The End of An Era As Glass Plants Close in Salem and Cumberland Counties

The End of An Era As Glass Plants Close in Salem and Cumberland Counties.

Gerresheimer Glass has announced that it will close its plant in Millville, NJ, by the end of September, when 100 workers will lose their jobs. The German-owned company, which operated the plant for the past 22 years and in 2011 employed more than 500 people in Millville and Vineland, said it will consolidate its molded-glass operations at its facility outside Chicago. 

The latest closure is a further blow to a glass industry that had been a principal employer in Cumberland County since the 1700s. Glass plants operated by the Wheaton family once operated around the clock and, at one point, Bridgeton had 17 glass factories. Now that once-proud tradition can be seen only at the Wheaton Arts and Cultural Center in Millville, founded as Wheaton Village in 1968.

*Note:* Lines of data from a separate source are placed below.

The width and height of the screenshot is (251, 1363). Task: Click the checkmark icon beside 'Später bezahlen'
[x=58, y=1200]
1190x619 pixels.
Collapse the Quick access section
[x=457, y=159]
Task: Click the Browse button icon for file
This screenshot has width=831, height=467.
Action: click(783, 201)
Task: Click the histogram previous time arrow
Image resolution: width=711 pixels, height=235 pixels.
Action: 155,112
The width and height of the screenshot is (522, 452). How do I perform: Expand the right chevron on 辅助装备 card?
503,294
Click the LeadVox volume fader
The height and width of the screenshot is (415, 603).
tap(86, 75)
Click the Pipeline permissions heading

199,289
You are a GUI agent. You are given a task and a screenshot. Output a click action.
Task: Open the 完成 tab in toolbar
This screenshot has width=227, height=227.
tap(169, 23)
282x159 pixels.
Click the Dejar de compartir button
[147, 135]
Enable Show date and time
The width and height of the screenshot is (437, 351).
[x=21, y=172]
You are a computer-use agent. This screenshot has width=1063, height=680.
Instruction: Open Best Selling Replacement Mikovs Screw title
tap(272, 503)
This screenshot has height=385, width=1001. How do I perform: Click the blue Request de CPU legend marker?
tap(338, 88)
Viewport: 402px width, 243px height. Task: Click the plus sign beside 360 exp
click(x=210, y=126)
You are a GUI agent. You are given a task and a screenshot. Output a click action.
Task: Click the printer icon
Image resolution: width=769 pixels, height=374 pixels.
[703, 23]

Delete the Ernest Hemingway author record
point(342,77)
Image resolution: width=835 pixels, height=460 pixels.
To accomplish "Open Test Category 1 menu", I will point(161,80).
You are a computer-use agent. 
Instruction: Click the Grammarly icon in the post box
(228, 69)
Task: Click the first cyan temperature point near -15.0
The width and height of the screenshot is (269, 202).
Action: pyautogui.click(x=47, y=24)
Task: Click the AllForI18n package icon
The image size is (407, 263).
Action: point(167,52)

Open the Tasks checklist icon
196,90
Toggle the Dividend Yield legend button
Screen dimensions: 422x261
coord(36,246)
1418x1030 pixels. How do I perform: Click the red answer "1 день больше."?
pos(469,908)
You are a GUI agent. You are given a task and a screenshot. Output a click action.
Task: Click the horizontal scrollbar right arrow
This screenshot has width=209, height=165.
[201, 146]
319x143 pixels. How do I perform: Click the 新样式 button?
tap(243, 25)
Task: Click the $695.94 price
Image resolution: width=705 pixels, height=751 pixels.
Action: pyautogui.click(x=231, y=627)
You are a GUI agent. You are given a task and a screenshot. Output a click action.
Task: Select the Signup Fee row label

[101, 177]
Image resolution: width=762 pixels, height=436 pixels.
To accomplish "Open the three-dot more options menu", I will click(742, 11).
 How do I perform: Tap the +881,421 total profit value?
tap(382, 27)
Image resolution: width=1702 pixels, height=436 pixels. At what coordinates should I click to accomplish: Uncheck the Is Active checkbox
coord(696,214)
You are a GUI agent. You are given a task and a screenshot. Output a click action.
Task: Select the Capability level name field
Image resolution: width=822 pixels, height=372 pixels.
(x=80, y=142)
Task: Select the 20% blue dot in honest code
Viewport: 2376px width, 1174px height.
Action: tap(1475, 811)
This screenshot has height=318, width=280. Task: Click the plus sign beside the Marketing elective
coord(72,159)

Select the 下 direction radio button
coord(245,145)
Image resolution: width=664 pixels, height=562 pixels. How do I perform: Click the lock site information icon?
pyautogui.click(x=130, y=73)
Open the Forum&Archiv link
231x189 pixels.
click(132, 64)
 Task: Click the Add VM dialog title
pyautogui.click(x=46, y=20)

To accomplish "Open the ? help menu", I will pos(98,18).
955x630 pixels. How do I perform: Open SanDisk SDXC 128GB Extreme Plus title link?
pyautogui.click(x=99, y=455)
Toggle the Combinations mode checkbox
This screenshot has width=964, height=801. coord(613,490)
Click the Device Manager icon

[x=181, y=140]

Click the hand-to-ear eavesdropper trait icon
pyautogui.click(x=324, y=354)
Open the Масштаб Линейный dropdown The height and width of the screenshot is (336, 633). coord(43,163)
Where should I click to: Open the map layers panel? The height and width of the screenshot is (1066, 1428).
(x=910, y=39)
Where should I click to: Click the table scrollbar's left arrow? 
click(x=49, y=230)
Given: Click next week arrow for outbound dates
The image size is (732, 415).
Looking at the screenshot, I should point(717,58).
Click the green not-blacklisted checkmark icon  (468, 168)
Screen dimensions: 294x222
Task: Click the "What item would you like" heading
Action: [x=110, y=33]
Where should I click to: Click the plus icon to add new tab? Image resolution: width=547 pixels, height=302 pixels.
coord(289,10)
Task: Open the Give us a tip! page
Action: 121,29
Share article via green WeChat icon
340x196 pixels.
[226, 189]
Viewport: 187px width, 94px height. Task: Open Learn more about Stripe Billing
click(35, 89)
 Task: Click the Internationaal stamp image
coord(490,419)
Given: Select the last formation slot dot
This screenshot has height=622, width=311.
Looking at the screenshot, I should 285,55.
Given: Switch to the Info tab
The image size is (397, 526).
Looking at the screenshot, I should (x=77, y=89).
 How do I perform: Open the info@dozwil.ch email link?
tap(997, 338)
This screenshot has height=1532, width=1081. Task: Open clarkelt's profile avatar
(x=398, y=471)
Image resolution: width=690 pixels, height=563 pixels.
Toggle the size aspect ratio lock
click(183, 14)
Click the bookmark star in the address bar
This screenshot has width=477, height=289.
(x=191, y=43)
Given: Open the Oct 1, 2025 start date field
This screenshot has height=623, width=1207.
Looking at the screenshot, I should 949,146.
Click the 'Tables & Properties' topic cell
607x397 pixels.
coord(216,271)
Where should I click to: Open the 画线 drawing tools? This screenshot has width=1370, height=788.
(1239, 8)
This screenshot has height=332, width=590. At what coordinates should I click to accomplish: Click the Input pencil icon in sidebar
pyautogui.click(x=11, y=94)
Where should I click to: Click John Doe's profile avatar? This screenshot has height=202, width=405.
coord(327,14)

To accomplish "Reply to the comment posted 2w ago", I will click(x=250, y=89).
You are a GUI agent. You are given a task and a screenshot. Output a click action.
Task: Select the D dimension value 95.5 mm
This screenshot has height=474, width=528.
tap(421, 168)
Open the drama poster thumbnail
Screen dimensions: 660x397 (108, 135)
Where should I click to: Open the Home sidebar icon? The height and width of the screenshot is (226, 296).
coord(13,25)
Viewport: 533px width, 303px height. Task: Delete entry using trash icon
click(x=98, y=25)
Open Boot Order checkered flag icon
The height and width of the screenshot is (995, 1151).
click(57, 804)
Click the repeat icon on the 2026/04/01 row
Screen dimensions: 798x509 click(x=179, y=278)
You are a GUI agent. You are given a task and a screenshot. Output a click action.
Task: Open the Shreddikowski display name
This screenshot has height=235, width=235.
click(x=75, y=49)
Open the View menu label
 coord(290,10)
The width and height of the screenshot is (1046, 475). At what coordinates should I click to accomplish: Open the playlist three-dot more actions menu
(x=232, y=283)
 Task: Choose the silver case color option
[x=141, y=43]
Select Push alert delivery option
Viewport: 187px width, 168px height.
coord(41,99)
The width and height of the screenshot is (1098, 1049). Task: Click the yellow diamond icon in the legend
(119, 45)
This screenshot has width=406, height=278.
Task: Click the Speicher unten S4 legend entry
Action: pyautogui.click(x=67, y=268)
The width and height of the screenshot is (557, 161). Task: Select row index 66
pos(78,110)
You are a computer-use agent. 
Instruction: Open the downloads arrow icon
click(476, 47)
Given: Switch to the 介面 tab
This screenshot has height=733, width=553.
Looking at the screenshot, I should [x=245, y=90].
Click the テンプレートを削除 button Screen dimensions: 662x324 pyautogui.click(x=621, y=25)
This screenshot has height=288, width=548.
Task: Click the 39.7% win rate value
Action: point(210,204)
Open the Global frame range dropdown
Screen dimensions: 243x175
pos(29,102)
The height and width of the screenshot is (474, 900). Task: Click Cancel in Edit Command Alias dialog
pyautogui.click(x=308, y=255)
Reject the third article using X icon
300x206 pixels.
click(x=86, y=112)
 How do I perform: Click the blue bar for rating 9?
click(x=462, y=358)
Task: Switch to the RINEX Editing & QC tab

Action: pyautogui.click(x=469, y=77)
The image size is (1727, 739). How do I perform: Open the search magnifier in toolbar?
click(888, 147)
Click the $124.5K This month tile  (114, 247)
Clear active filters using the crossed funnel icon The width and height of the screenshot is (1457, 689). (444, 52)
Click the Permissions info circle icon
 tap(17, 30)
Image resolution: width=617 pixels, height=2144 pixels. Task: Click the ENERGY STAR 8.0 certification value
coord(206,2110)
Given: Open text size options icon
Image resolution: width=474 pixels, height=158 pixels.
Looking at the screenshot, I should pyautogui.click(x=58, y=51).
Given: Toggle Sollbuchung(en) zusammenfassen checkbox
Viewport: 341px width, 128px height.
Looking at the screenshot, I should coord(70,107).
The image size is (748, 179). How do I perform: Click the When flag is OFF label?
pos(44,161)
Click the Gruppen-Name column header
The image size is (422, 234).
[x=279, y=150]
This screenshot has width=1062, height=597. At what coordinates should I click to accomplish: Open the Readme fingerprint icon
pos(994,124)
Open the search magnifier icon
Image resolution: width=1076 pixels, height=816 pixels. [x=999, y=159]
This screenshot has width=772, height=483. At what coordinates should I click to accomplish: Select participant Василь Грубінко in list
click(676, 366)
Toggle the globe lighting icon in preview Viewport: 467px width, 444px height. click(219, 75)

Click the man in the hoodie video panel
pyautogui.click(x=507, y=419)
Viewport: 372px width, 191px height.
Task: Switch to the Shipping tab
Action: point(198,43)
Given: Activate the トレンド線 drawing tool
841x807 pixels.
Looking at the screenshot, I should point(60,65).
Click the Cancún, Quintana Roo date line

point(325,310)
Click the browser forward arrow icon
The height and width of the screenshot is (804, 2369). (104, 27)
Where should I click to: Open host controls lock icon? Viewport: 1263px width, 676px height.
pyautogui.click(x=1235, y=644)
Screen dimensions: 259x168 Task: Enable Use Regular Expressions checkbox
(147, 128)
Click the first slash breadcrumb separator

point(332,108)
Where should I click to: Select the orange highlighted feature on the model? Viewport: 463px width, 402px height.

Around this time last year the last bottle manufacturer in Salem, NJ, Ardagh Glass, announced it would close its plant in October, resulting in the loss of 290 jobs and the end of glassmaking in Salem City. The plant, formerly operated by Anchor Glass, was the oldest manufacturer of glass containers still operating in the United States.

In operation in Salem County since 1863, the plant was originally operated by Hall, Pancoast and Craven. It became Craven Brothers in 1881; Salem Glass Works (1895); Anchor Cap and Closure Corp.(1934); Anchor Hocking Glass (1938); Anchor Glass (1983), and then Ardagh in 2012. Originally known for its hand-blown glass when it started, the facility grew and evolved over the years and machines for making bottles were introduced in 1913. 

Among the reasons for the area's prominence in glass manufacturing were South Jersey's rich supply of sand best suited for glass making and, in the early years, large supplies of wood for furnaces.